START Records for this exercise
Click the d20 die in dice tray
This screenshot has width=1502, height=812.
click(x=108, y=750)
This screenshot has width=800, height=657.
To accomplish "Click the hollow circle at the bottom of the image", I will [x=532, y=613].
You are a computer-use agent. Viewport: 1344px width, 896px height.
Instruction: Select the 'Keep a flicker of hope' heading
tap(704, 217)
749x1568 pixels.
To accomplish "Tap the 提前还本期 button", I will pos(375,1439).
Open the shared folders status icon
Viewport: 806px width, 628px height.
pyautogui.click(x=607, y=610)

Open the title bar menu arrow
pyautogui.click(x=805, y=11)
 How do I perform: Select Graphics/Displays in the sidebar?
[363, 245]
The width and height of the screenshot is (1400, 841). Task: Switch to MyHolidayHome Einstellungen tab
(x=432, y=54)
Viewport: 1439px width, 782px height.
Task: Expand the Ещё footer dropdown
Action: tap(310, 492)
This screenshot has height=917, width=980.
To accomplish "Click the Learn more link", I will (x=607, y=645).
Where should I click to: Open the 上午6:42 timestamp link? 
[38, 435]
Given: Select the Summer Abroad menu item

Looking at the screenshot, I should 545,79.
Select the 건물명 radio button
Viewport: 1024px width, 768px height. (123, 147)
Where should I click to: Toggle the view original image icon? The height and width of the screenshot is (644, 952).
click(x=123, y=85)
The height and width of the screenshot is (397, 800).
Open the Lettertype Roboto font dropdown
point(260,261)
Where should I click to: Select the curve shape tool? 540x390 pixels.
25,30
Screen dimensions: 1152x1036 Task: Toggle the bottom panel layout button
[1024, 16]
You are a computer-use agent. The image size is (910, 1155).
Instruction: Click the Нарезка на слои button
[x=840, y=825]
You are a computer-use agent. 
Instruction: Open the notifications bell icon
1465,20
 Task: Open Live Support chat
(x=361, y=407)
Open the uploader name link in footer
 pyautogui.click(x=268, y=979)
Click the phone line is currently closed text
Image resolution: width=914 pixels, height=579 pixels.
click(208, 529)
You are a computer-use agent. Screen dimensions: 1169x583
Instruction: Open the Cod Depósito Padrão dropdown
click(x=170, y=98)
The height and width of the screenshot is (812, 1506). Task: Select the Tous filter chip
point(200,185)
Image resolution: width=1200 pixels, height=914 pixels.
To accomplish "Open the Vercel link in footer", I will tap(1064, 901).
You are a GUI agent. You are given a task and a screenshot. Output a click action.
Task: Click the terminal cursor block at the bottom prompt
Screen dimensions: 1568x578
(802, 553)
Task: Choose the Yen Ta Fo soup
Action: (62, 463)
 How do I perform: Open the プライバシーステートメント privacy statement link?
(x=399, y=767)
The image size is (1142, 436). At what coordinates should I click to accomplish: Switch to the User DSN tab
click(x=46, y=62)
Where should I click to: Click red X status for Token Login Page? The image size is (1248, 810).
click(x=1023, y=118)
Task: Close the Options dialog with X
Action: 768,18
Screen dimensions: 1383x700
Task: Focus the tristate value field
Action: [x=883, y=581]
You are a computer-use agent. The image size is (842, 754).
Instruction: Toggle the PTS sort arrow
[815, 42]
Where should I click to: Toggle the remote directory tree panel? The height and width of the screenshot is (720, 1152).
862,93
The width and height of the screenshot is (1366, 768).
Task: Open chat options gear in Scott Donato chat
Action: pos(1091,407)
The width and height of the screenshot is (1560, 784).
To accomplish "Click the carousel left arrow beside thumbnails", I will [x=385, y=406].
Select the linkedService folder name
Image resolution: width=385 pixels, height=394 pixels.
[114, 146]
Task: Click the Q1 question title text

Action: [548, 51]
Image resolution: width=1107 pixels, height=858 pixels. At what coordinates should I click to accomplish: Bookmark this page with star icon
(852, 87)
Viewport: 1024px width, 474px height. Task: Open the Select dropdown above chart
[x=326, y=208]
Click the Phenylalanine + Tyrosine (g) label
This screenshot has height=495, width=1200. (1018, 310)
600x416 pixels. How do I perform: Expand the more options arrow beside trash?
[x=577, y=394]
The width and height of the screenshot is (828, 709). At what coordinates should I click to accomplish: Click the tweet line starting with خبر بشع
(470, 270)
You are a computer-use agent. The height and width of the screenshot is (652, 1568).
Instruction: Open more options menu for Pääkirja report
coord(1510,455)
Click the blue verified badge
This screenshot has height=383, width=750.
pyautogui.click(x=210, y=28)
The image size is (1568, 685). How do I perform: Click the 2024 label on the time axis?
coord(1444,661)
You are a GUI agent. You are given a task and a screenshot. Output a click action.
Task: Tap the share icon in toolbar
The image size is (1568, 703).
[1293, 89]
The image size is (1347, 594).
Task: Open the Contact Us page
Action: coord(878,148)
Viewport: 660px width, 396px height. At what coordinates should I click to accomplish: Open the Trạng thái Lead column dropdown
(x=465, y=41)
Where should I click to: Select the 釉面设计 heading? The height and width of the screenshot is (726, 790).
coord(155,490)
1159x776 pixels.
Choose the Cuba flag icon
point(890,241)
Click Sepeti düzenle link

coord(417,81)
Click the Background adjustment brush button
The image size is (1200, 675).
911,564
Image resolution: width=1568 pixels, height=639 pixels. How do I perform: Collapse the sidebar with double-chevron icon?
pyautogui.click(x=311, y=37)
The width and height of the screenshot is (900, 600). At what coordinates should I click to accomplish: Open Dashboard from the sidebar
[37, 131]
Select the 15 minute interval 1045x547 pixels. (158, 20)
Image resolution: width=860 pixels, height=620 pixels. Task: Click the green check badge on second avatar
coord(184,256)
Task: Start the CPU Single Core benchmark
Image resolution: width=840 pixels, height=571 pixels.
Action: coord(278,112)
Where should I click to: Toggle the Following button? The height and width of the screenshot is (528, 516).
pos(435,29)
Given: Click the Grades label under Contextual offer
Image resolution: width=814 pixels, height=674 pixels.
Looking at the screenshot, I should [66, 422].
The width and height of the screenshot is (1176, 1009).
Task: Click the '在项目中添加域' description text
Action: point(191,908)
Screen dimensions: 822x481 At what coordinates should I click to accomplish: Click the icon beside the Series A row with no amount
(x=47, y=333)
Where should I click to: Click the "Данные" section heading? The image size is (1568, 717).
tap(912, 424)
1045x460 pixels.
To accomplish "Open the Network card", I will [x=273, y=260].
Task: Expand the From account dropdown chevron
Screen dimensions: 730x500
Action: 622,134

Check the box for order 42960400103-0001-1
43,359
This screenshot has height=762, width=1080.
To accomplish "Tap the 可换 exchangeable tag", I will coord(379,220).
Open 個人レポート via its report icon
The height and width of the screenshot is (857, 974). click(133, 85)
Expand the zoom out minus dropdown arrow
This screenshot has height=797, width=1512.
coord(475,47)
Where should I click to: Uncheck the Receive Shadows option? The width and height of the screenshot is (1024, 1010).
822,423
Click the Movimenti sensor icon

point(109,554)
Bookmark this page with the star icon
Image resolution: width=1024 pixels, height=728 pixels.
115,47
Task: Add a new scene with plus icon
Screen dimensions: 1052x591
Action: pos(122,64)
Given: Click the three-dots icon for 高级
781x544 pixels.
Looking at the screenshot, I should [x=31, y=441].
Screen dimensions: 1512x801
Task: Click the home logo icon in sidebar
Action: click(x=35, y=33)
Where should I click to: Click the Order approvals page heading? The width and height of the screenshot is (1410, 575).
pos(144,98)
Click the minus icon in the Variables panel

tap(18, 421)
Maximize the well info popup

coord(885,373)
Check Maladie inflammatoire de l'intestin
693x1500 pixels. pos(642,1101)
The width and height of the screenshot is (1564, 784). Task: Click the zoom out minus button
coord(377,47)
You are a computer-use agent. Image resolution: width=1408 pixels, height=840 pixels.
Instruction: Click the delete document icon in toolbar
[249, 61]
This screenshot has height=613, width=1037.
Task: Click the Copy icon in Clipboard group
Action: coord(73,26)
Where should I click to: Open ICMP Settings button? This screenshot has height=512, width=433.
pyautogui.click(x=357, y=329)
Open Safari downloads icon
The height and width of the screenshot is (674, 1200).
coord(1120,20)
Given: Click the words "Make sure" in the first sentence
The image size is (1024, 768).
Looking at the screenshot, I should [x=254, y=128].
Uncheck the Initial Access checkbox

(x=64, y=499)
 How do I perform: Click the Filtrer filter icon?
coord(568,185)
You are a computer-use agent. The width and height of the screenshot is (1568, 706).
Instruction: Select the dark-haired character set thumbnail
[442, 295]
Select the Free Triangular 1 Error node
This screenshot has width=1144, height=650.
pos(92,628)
END Records for this exercise
Tally the lines of the records holding the word "agent", then give only the resulting number.

10